Consequently, by (2.4) in Lemma 2.2, we obtain

$$\begin{aligned} \Big |T_{x_0}\Big (\frac{D^3g(0)(x_{0}^3)}{3!}\Big )-\frac{1}{1-\alpha }\Big [T_{x_0}\Big (\frac{D^2g(0)(x_{0}^2)}{2!}\Big )\Big ]^2\Big |\le 2(1-\alpha ). \end{aligned}$$

From Lemma 2.3, we conclude that

$$\begin{aligned} \frac{D^2g(0)(x_{0}^2)}{2!}= & {} -\frac{D^2f(0)(x_{0}^2)}{2!},\\ \frac{D^3g(0)(x_{0}^3)}{3!}= & {} -2\frac{D^3f(0)(x_{0}^3)}{3!}+2\frac{D^2f(0)}{2!}\Big (x_0,\frac{D^2f(0)(x_{0}^2)}{2!}\Big ), \end{aligned}$$

that is

$$\begin{aligned}&\left| 2T_{x_0}\left( \frac{D^3f(0)(x_{0}^3)}{3!}\right) -2T_{x_0}\left( \frac{D^2f(0)}{2!}\left( x_0,\frac{D^2f(0)(x_{0}^2)}{2!}\right) \right) +\frac{\left[ T_{x_0}\left( \frac{D^2f(0)(x_{0}^2)}{2!}\right) \right] ^2}{1-\alpha }\right| \\&\quad \leqslant 2(1-\alpha ), \forall x_0\in \partial B, \end{aligned}$$

For \(x_0=\frac{x}{\Vert x\Vert }\), so we have \(T_x(\cdot )=T_{x_0}(\cdot )\).

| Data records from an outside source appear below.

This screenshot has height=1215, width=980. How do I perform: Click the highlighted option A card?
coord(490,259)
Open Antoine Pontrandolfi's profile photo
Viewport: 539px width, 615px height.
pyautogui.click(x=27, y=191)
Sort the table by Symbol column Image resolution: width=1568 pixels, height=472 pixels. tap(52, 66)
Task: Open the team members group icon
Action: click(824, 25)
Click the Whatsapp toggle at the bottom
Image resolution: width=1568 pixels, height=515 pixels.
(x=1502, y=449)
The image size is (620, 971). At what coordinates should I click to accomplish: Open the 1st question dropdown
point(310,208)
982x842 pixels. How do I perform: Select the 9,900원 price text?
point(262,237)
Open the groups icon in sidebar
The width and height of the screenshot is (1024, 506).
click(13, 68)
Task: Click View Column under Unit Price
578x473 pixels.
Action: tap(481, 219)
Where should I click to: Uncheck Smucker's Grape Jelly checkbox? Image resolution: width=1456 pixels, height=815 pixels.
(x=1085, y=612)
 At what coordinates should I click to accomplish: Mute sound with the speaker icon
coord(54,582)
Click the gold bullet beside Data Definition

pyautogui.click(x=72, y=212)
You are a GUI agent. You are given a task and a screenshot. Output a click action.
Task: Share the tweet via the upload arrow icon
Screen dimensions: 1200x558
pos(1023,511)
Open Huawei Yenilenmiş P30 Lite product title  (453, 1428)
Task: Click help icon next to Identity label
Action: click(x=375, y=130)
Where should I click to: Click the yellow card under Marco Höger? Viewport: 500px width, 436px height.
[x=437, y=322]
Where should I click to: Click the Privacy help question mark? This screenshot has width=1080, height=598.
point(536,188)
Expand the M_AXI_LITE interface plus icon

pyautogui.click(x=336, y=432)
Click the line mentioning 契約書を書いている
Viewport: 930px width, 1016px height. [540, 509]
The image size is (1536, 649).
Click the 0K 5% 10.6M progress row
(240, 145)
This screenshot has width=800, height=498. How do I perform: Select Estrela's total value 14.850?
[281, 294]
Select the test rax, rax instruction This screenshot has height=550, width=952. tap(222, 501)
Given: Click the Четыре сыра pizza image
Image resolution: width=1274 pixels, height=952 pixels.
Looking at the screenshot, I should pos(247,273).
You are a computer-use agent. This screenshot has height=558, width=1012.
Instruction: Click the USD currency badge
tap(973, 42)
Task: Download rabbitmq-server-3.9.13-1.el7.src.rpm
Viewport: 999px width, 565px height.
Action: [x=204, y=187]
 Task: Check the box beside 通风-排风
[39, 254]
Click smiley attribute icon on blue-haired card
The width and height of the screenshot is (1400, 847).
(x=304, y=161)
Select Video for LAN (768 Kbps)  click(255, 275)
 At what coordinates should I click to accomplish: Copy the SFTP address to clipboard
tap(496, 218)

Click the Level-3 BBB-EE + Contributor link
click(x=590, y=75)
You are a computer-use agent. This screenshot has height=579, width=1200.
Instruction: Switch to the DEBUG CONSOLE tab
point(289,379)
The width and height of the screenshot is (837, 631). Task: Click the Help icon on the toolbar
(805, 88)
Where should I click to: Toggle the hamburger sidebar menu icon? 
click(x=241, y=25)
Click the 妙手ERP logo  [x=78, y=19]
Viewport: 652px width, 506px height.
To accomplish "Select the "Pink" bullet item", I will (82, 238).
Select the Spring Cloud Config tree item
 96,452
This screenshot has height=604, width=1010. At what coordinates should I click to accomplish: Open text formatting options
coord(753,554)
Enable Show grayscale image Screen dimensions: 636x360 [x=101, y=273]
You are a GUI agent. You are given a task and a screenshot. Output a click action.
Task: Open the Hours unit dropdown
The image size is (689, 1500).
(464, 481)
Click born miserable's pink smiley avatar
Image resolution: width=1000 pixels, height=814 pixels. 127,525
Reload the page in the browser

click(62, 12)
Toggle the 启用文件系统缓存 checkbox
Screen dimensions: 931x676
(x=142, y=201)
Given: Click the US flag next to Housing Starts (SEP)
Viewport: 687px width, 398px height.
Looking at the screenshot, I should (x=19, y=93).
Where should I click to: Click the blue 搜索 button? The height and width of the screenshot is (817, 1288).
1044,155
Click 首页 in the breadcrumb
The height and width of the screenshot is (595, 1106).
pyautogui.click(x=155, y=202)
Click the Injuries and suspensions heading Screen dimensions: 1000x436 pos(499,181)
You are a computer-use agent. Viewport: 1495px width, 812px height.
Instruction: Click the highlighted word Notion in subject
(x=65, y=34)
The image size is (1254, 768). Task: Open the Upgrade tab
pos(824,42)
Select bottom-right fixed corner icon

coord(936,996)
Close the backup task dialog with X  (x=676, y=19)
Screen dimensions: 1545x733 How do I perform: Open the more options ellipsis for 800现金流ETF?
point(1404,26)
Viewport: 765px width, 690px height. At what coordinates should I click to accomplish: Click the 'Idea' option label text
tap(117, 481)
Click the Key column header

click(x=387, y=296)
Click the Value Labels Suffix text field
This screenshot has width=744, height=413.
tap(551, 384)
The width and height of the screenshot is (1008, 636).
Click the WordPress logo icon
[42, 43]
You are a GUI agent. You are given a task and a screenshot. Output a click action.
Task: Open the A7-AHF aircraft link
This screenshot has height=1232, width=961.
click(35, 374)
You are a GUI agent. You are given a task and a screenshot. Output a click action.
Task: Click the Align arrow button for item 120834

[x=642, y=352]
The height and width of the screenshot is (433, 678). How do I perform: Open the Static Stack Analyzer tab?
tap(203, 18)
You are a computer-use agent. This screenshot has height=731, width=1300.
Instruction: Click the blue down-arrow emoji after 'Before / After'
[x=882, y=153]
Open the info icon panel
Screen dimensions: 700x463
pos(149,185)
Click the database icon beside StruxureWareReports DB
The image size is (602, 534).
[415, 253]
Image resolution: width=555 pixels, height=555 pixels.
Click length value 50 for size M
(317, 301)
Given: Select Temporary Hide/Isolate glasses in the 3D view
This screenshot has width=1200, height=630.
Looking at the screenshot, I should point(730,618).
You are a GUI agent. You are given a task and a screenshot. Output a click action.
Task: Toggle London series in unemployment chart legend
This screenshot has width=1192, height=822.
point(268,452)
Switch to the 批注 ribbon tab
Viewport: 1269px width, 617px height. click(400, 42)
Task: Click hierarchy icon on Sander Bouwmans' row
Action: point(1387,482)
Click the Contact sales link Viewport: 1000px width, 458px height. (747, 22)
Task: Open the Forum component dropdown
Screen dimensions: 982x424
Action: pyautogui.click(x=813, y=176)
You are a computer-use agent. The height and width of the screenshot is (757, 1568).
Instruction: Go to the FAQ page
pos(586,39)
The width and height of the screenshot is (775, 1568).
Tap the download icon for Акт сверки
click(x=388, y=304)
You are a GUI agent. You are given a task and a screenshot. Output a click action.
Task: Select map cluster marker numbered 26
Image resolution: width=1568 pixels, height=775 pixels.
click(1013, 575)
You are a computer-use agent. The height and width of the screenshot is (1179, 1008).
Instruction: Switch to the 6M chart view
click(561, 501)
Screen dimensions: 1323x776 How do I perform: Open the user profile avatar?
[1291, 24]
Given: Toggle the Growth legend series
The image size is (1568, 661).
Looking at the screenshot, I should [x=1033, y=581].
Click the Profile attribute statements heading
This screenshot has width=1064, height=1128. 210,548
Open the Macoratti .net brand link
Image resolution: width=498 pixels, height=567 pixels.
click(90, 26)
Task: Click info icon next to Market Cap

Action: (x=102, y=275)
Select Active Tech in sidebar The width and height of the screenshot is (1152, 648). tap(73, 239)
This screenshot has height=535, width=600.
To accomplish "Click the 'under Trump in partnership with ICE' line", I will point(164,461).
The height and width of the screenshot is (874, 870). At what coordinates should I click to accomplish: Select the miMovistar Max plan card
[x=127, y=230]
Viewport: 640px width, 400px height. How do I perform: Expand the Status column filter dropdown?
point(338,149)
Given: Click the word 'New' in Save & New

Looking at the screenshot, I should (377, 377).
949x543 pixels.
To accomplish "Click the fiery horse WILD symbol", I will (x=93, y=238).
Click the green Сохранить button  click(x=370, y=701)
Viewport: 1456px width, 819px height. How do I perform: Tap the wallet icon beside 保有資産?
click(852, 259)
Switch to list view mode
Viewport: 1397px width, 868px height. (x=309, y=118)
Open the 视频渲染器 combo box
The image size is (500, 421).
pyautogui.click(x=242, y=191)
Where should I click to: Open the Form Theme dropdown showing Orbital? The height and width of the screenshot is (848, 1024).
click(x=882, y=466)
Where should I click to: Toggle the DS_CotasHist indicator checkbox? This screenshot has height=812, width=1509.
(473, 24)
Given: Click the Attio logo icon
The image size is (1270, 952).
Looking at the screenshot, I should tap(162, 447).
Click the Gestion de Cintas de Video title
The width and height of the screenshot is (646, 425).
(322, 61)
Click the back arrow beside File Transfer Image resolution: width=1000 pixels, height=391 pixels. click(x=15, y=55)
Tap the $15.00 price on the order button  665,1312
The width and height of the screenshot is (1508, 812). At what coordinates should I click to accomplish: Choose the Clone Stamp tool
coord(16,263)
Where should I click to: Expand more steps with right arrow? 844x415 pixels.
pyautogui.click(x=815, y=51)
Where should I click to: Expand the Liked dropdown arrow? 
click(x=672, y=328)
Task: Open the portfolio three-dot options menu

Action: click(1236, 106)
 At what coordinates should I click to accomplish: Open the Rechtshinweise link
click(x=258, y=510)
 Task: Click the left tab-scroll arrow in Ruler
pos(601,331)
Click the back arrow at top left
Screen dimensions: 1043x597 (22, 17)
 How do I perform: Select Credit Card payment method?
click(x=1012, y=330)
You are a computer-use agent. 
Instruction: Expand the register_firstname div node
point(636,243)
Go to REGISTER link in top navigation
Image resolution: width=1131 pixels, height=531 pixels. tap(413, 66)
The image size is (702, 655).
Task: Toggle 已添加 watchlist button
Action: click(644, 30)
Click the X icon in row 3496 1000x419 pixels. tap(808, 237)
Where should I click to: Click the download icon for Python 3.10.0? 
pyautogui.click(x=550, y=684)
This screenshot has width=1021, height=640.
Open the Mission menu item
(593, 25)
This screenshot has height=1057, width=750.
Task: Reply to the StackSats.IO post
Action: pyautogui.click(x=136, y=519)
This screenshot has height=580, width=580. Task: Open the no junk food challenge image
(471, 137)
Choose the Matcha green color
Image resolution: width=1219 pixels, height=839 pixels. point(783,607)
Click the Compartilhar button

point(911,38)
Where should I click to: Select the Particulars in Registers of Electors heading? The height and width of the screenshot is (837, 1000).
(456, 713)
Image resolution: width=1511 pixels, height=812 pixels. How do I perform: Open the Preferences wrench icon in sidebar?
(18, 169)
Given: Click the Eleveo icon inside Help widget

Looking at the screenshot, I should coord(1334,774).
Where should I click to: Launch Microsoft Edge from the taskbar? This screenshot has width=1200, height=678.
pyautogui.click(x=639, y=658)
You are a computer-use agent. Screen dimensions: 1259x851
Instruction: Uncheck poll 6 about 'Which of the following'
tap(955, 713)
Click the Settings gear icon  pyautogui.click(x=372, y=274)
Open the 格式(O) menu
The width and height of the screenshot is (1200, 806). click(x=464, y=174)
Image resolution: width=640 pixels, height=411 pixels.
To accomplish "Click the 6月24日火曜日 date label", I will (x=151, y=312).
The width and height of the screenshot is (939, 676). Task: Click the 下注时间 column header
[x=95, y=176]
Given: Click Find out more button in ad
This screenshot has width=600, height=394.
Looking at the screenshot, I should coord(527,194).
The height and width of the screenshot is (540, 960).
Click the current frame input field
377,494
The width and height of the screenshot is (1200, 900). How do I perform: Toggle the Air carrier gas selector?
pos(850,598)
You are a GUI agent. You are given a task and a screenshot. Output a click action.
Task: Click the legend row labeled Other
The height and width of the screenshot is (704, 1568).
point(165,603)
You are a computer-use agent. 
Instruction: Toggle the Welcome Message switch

Thus we obtain

$$\begin{aligned}&\left| 2T_x\left( \frac{D^3f(0)}{3!}\left( \frac{x^3}{\Vert x\Vert ^3}\right) \right) -2T_x\left( \frac{D^2f(0)}{2!}\left( \frac{x}{\Vert x\Vert }, \frac{D^2f(0)}{2!}\left( \frac{x^2}{\Vert x\Vert ^2}\right) \right) \right) \right. \\&\left. \quad +\,\frac{\left[ T_x\left( \frac{D^2f(0)}{2!}\left( \frac{x^2}{\Vert x\Vert ^2}\right) \right) \right] ^2}{1-\alpha }\right| \\&\quad \leqslant 2(1-\alpha ), \forall x\in B, \end{aligned}$$

that is,

$$\begin{aligned}&\left| 2T_x\left( \frac{D^3f(0)(x^3)}{3!}\right) \Vert x\Vert -2T_x\left( \frac{D^2f(0)}{2!}\left( x,\frac{D^2f(0)(x^2)}{2!}\right) \right) \Vert x\Vert \right. \\&\quad \qquad +\left. \,\frac{\left[ T_x\left( \frac{D^2f(0)(x^2)}{2!}\right) \right] ^2}{1-\alpha }\right| \\&\qquad \leqslant 2(1-\alpha )\Vert x\Vert ^4, \forall x\in B. \end{aligned}$$

Finally, it is not difficult to check that the function

$$\begin{aligned} f_1(x)=\left\{ \begin{array}{lll} \frac{x}{(1-(1-2\alpha )T_u(x))^{\frac{2(1-\alpha )}{1-2\alpha }}},&{}\quad \alpha \in [0,1)\backslash \left\{ \frac{1}{2}\right\} ,\\ xe^{T_u(x)}, &{}\quad \alpha =\frac{1}{2} \end{array} \right. \end{aligned}$$

satisfies the hypothesis of Theorem 3.1, where \(u\in \partial B\). We set \(x=ru, \Vert u\Vert =1, 0\le r<1\). By direct computation, we obtain that

$$\begin{aligned}&\left| 2T_x\left( \frac{D^3f(0)(x^3)}{3!}\right) \Vert x\Vert -2T_x\left( \frac{D^2f(0)}{2!}\left( x,\frac{D^2f(0)(x^2)}{2!}\right) \right) \Vert x\Vert \right. \\&\quad \left. +\,\frac{\left[ T_x\left( \frac{D^2f(0)(x^2)}{2!}\right) \right] ^2}{1-\alpha }\right| = 2(1-\alpha )\Vert r\Vert ^4. \end{aligned}$$

Hence, the inequality in Theorem 3.1 is sharp.\(\square \)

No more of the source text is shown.